I knew the photographers whose work features in this show – a few are no longer alive – quite well: I’m Zimbabwean; I spent most of that period making films in the countries that were attacked or invaded by Pretoria. Seeing these pictures displayed and captioned in a formal exhibition space for the first time is a powerful reminder of the apartheid era: the raids on ANC houses in Lesotho; the full-scale disruption and violence in Mozambique by Renamo, South Africa’s compliant rebel movement; the invasion of Angola by the South African Defence Force and the support it provided to Jonas Savimbi; the severity of South African repression in occupied Namibia.
I’m impressed at the same time by the way the frontline states fought back. In Angola, tens of thousands died in battle and the civilian population was reduced to hunger and poverty, but the critical phase of the war ended in 1988 with three South African tanks captured or destroyed at the battle of Cuito Cuanavale. The South Africans retreated across the Namibian border to avoid being cut off in southern Angola by a determined Cuban force: the withdrawal began the countdown to Namibian independence and Mandela’s release.
When I got to South Africa earlier this year there was no sign of the violent anti-migrant feeling that was about to erupt. The news was all about the assault on symbols of white supremacy, including the desecration of a statue of Cecil Rhodes and the ‘necklacing’ of the Uitenhage memorial. Then in April there was a wave of attacks on migrants in Durban. The Zulu potentate Chief Goodwill Zwelithini had stirred things up with a speech in March describing black foreign migrants in South Africa as ticks that needed to be plucked off and left to wither in the sun. Zwelithini has backtracked since, but the violence spread to Johannesburg and before it calmed down at least 1800 migrants went back to Malawi and Zimbabwe while others pitched up in ‘safety camps’ in KwaZulu.

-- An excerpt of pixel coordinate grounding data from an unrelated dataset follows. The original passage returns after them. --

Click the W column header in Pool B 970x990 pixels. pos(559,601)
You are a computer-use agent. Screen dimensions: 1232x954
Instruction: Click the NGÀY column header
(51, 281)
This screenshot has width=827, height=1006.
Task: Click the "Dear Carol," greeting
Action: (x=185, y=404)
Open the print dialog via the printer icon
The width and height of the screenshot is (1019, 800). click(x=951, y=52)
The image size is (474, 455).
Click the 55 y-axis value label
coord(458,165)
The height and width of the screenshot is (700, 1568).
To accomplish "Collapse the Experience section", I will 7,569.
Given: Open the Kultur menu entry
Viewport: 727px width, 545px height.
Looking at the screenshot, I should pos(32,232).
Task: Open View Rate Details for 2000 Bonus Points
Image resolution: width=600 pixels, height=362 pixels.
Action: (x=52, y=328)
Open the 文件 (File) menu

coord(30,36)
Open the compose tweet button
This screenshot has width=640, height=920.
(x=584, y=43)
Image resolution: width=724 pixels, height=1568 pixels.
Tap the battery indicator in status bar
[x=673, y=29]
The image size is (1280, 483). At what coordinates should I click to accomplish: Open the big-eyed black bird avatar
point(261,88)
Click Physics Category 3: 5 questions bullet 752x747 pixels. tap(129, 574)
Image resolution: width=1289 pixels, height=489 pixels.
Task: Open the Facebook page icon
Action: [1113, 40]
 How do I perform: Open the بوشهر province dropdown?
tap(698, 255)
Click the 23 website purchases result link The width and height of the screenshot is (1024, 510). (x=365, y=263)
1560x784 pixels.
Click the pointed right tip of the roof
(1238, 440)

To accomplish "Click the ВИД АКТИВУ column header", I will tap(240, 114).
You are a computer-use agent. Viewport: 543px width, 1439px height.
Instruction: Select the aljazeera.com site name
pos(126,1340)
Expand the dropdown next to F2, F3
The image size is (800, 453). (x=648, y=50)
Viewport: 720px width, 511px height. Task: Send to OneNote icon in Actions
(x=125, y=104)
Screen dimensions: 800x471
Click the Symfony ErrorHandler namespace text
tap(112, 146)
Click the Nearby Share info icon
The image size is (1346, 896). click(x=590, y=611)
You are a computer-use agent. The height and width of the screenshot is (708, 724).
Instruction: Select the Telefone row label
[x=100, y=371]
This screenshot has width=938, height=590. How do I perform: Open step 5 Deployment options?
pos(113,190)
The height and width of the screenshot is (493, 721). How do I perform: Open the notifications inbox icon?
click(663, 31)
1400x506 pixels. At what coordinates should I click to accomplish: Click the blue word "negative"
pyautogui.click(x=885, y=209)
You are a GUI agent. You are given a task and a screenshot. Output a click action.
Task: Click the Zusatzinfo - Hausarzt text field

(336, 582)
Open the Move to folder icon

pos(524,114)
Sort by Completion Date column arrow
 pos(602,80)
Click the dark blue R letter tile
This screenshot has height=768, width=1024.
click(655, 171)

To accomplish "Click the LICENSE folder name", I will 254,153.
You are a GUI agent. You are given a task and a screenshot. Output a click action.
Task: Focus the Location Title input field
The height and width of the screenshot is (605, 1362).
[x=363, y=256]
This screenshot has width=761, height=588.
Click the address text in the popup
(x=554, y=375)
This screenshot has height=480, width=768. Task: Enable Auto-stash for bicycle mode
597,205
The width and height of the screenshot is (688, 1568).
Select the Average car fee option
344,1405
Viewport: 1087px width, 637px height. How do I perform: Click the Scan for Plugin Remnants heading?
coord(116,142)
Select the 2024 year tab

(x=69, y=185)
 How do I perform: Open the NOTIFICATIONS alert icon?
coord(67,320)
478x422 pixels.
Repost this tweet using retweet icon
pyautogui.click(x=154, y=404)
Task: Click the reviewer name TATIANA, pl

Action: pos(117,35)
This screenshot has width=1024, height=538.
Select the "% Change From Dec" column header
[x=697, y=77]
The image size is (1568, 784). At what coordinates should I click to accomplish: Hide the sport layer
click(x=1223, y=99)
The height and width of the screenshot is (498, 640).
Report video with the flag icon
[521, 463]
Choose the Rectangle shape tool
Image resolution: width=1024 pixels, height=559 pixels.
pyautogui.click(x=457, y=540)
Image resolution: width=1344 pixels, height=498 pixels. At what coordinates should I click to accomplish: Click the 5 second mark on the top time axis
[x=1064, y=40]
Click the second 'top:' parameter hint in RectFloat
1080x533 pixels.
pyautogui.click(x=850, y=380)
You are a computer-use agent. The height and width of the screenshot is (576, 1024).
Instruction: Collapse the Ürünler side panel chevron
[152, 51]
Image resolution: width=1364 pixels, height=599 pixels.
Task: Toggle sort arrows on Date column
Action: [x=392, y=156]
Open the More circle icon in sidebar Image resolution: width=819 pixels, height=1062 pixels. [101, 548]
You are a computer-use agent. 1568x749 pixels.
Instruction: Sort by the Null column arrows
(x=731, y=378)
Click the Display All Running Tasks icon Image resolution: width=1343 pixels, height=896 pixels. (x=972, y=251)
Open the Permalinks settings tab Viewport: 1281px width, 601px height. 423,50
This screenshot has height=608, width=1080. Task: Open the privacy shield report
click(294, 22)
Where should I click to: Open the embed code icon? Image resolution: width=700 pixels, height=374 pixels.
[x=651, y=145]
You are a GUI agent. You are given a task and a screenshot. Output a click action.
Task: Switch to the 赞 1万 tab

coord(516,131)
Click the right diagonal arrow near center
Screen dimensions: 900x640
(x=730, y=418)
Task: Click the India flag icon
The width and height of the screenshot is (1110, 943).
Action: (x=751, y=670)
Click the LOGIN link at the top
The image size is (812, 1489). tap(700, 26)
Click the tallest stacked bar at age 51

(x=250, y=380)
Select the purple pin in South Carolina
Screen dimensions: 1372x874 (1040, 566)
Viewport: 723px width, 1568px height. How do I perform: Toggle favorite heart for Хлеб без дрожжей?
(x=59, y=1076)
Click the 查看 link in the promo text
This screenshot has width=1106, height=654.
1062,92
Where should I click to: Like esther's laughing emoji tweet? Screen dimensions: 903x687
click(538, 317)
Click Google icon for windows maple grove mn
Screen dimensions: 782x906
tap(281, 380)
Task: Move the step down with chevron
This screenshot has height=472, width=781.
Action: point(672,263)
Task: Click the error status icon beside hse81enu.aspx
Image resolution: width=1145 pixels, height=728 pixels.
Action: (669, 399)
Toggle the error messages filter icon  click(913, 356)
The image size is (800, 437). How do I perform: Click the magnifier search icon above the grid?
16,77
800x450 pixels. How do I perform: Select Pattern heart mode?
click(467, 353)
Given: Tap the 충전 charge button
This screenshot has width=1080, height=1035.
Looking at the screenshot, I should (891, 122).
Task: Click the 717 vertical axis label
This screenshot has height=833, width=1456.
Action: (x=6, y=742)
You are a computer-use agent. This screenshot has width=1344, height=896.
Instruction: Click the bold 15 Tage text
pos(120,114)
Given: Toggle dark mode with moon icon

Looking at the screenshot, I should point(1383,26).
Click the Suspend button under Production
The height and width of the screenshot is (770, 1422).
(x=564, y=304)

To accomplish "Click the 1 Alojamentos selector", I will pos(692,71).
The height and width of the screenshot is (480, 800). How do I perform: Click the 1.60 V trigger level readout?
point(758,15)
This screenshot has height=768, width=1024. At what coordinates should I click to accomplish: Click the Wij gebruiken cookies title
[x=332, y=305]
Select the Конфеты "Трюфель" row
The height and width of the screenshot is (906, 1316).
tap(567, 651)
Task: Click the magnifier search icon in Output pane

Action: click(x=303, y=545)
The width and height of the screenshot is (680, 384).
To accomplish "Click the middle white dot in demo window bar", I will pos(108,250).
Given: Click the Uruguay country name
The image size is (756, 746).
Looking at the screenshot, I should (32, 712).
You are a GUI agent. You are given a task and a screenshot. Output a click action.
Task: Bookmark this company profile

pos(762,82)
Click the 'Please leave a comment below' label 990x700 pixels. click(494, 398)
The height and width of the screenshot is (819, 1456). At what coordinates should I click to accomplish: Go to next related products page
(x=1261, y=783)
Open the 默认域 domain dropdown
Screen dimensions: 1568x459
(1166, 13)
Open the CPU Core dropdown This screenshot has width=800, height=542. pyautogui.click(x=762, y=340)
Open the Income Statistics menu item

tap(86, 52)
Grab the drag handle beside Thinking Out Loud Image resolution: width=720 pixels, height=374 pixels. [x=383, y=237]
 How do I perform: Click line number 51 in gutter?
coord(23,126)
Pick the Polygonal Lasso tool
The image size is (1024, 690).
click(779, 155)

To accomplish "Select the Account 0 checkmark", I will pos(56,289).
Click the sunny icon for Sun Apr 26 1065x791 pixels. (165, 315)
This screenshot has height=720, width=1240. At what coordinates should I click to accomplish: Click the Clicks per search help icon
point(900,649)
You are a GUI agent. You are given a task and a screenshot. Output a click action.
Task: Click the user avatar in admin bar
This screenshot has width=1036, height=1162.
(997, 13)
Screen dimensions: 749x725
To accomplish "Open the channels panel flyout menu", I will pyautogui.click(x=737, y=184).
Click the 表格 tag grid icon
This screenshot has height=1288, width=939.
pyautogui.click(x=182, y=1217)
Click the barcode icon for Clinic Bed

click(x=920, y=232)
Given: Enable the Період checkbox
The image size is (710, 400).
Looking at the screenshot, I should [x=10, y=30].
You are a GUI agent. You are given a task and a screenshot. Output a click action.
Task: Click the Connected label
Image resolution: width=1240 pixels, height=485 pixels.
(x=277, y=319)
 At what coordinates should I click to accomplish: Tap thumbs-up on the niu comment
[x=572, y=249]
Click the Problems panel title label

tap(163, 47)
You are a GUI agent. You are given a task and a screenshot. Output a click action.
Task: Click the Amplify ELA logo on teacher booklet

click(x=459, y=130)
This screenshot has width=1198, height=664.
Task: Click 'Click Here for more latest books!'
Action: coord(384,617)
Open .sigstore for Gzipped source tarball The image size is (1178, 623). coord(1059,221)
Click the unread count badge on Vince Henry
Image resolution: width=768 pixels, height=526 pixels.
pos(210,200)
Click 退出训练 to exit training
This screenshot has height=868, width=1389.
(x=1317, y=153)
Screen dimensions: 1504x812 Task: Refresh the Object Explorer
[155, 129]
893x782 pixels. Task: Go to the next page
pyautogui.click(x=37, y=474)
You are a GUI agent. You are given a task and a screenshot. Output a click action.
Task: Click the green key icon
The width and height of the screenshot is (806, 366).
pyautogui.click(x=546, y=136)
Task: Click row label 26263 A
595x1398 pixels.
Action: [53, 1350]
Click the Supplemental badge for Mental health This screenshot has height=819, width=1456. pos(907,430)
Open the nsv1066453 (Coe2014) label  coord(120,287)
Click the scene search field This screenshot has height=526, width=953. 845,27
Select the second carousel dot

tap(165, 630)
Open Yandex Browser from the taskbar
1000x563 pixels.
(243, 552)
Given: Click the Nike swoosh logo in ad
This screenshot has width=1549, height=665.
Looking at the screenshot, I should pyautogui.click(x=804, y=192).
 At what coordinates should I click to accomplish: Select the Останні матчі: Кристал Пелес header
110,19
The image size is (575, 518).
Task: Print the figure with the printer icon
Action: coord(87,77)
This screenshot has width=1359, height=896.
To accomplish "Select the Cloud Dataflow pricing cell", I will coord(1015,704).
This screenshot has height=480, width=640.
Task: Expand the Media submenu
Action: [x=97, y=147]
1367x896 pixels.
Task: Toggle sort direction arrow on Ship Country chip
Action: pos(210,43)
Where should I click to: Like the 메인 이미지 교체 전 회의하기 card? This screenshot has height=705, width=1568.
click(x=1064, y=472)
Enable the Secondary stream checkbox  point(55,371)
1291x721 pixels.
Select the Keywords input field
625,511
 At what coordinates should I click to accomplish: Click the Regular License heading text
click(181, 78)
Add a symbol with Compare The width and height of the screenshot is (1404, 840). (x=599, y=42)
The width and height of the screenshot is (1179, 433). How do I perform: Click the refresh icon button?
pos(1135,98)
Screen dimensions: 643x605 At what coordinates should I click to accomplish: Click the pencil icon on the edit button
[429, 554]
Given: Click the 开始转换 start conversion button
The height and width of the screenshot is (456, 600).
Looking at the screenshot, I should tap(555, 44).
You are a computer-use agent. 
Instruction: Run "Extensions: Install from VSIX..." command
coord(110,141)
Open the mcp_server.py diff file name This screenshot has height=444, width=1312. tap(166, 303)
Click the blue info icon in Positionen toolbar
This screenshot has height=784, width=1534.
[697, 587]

Some of the victims of xenophobia, Mozambicans especially, are from the countries that actively opposed apartheid, and though order has been restored, the Mandela Centre for Memory is anxious about more outbreaks. South African liberation was fought for and won at considerable cost to neighbouring countries and their people. At the opening of the exhibition, Graça Machel, the former first lady of Mozambique and widow of Nelson Mandela, spoke about the indifference of the leaders of Southern Africa both to the poor migrants entering South Africa and the poor South Africans who turned on them: ‘Our leadership has betrayed the dream. All of them. They don’t have the big dream to motivate all of us to look up to something bigger than anyone of us.’ Her view is in marked contrast to the assertions from President Zuma’s office that much of the violence against migrants was simply criminal in intent.
The word ‘memory’ in the Mandela Centre’s title isn’t a pious platitude: the idea is to invoke the past to shape attitudes in post-apartheid South Africa and, when necessary, take them on. Anti-immigrant sentiment is something the centre wants to confront, and this show – which runs until mid-July – is part of that.